Azureus sent a contract full of American legalese that Ludde struggled to comprehend. The ramifications of selling his company to a US operation were making him nervous. After all, his program was being used for illegal downloading. Just a few months earlier, The Pirate Bay had been the target of a police raid in Sweden. What if he, too, was sued? All things considered, Ludde decided to accept the offer from Spotify. It felt reassuring to work for a Swedish company, close to his colleagues.
In mid-October 2006, Spotify finalized the deal with μTorrent. At the same time, Niklas Ivarsson left ATI to join Spotify. He would soon prove an asset in the difficult negotiations with the record labels.
Spotify paid Ludvig Strigeus a small amount of cash, and enough shares to make him Spotify’s fourth-largest shareholder.
> Martin Lorentzon–42.8%
Daniel Ek–42.8%
Felix Hagnö–9.5%
Ludvig Strigeus–4.9%1
A few weeks after the deal, Spotify sold μTorrent to BitTorrent Inc. Over the years, Ludde’s shares would be diluted as new investors came on board, but his stake was large enough to be valued in the hundreds of millions of dollars by the time Spotify went public.
Indestructible
From the start, Daniel Ek knew what he expected of his CTO, Andreas Ehn. Spotify’s client needed to be quick and nimble. There was no room for the types of glitches often found in other media players on the market. The music needed to flow like water from a faucet. Delays due to buffering would not be tolerated at Spotify. It’s “not cool to have to wait,” as an early version of the Spotify.com website put it.
The plan was to base the system on bittorrent technology.

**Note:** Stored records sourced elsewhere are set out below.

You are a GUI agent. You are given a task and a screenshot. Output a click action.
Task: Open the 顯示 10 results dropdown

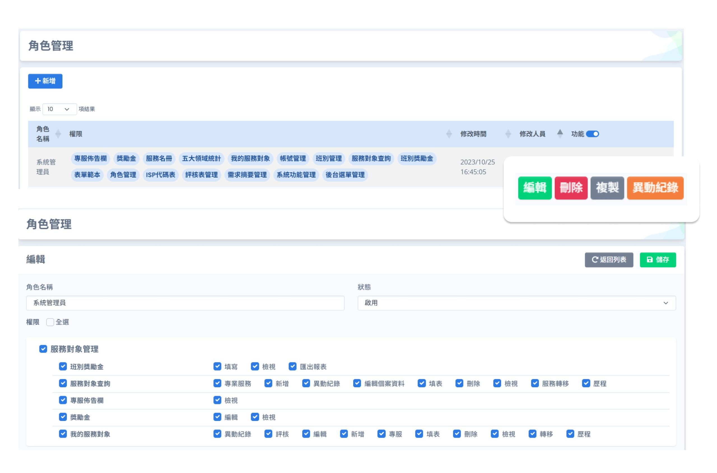coord(59,109)
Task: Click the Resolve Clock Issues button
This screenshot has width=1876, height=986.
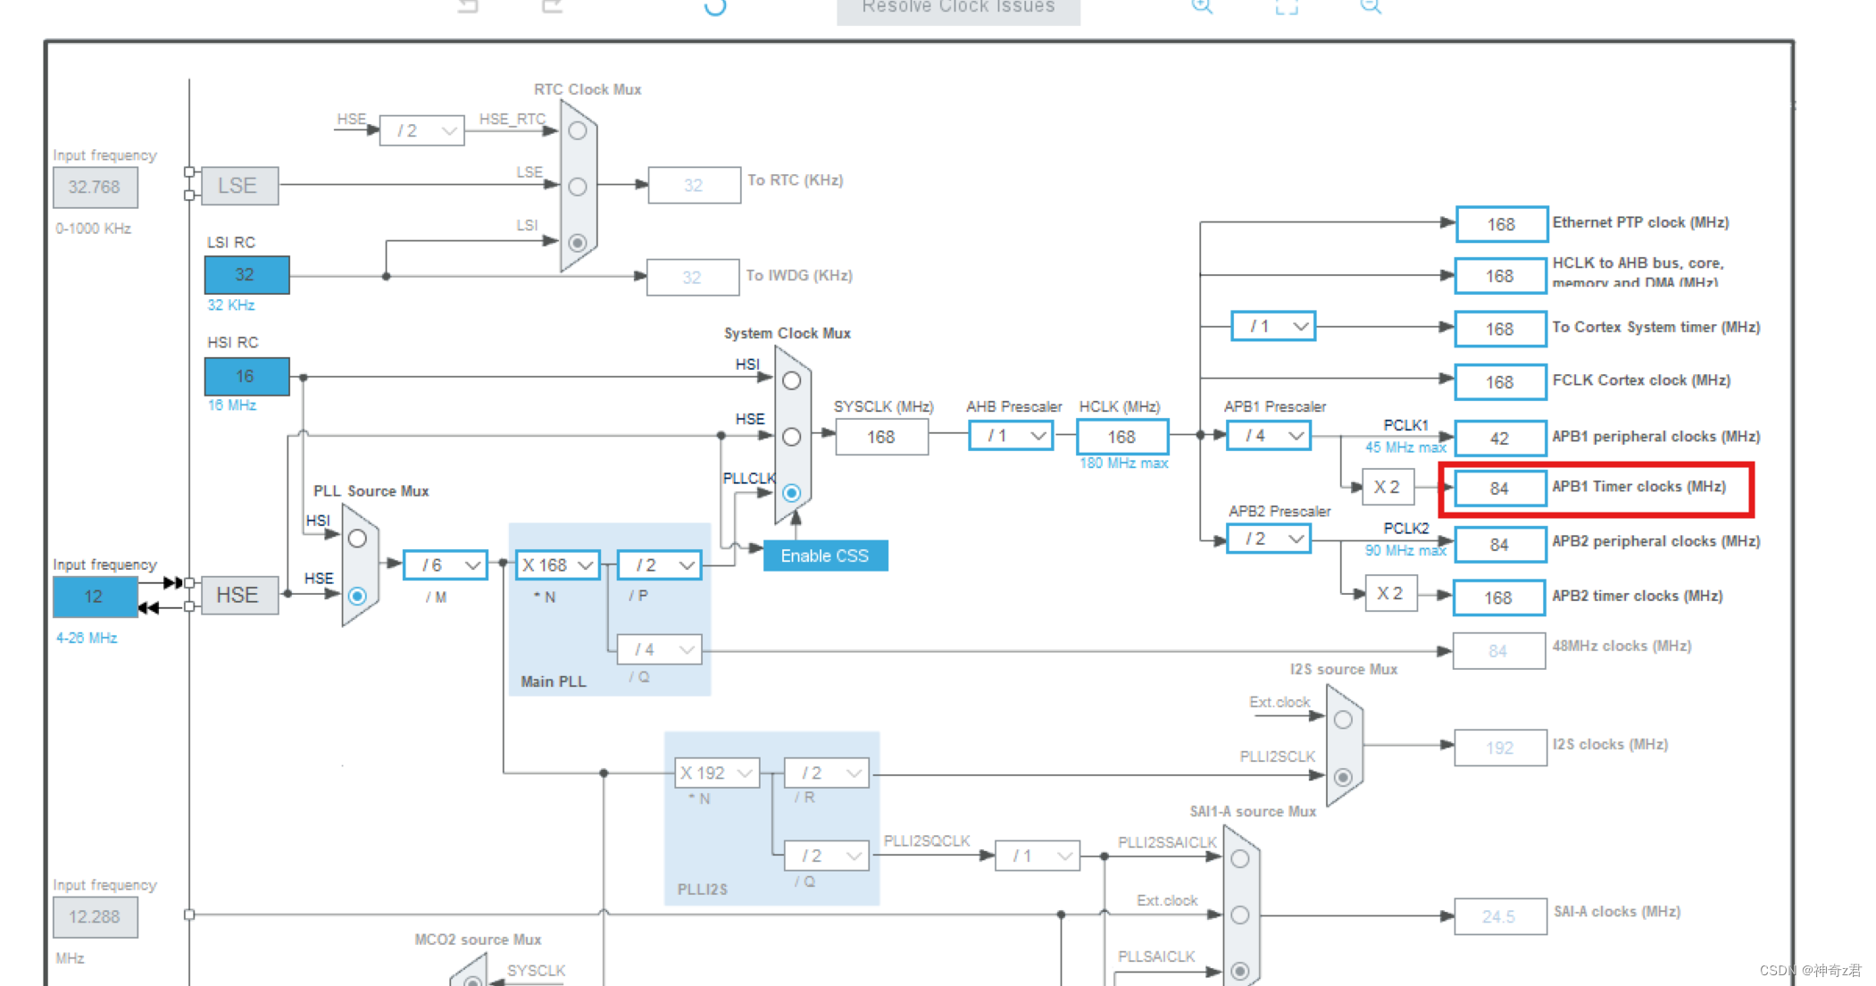Action: [x=958, y=9]
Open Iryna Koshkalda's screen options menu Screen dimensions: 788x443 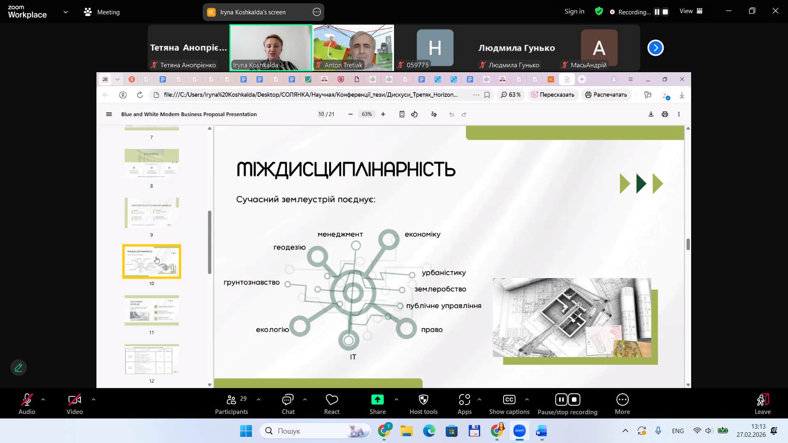[316, 12]
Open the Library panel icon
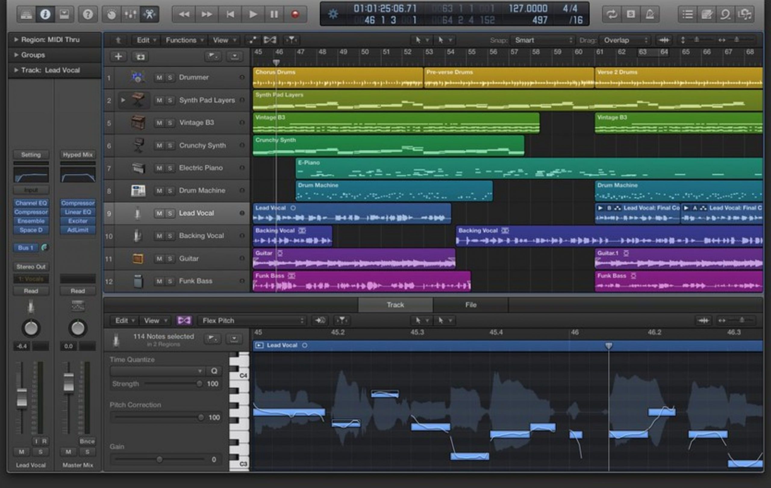 (26, 14)
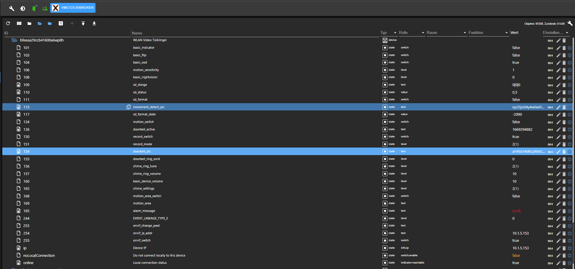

The users would download the Spotify client and offload its own servers by storing parts of the songs on their own hard drives, sharing them with other users in the network. The arrangement would speed up the system and outsource some of Spotify’s broadband expenses. Unlike The Pirate Bay, Spotify intended to share a part of its advertising revenue with artists and record companies. But the founders clearly felt their users shouldn’t have to pay for music.
“Our service is ad-funded, so it costs you nothing to use,” the website stated, long before the service had been launched.
Programming chops were paramount to Andreas as he expanded his team. He made one key recruitment in October 2006, when he called Fredrik Niemelä, a 27-year-old doctoral student at KTH, and offered him a job. Fredrik was a soft-spoken computer scientist from Norrland, in the north of Sweden. He sported a ponytail and goatee, and had been captain of a coding team at KTH that would soon win a world championship in programming.
Fredrik Niemelä would recall how Andreas, over dinner in Stockholm’s bourgeois district of Vasastan, painted a grand vision of Spotify’s future. The goal was to build an “agnostic” streaming platform, Andreas explained. Music was just the first step. After that, Spotify would expand into streaming television, film, and more. They were building a company, sure, but the product would be technically sophisticated, and ideologically akin to the file-sharing movement.